Re: Leap Out And Let It Burn
Fire extinguishers are misnamed.
They are to allow safe exit but also, possibly to prevent a fire initiating. They're not to fight a fire - they just don't last long enough, but they might clear the way to the fire door if you're quick.
That said... everything beyond that is at your own risk.
I work in a school. My employers absolutely tell me not to stop to fight a fire. They legally cannot. Press the alarm, get the hell out, drag any kids near you with you.
But, I tell you now, if there is a fire, and there's anyone nearby and I think I can buy those kids an extra few seconds/minutes to get out safely, even at a risk to myself, as an adult cognisant of the risk and not stupid enough to do anything too silly, then that's exactly what I'm going to do. I do stop briefly to check that nearby rooms are empty, too. Kids hiding or just unsure of what to do is common. Hell, we've had parents turn up at the school because they heard the alarm go off, which is just the most stupid thing I can imagine.

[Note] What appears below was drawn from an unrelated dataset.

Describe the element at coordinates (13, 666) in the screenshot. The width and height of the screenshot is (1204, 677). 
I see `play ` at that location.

If there was a small fire, say in my IT rooms, then yes... I'd go for trying sensibly to extinguish it if I discovered it early enough. The risk of a big fire is huge in such a place.

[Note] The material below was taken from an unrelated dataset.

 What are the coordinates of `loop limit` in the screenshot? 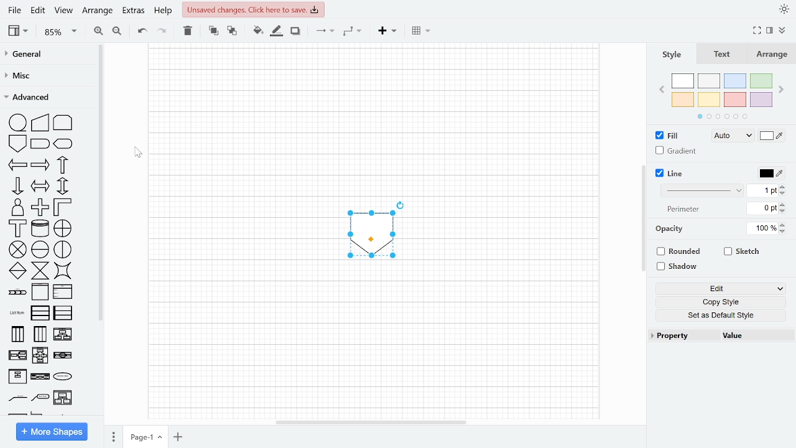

Similarly if there was an adult colleague on the other side of the fire, or at serious risk, same thing. I'd try what I think I can, without risking being incapacitated myself (I'm no good to anyone dead or unconscious).
We can argue the risk later. I realise that some idiots do indeed cause problems by then forcing fire-fighters to put themselves at risk to come rescue them in some circumstances. I'd be aware of that. But I would attempt something within the realms of safety using everything I knew about fumes, what's in the rooms, and what the extinguisher can do. There's a point up until which it's quite logical to fight the fire - I light bonfires and campfires deliberately, for goodness sake. There's a point where it's not going to be any use to do so... anything very fumy, too near flammables, or with bigger flames than you'd normally use in everyday life.
But I bet you money that if there's a fire near a flammable that I can put out, of have a good enough go before it risks actually going up, I'm gonna have a quick go and flee at the first lack of progress or if the fire brigade turn up.
P.S. If you've never witnessed one, a good school evacuation is the best thing you've ever seen in your life. 500-1000 pupils from 3-18 all out of the building, checked, counted and verified within 2 minutes is not unheard of, even when the children are nursery age, in a classroom with a 15:1 child:adult ratio, spread all over the school doing different things, out of class for toilet use / music lessons / errand-running whatever.
P.P.S. Response times to school fires by the emergency services are incredibly impressive. Especially when they just barge cars parked on "School - Keep Clear" markings out of their way with their appliance. The parents learned a lesson that day that we'd been trying to explain to them for years. It was a real fire, but it was fortunately contained to a kitchen cooker hood (buildup of fat, which ignited) in the dead centre of the school site, and they took no prisoners of parents saying "I'll just move it"... no, we will, it's quicker and you shouldn't be there. Damage? That's okay, we'll explain to your insurers where you'd left it.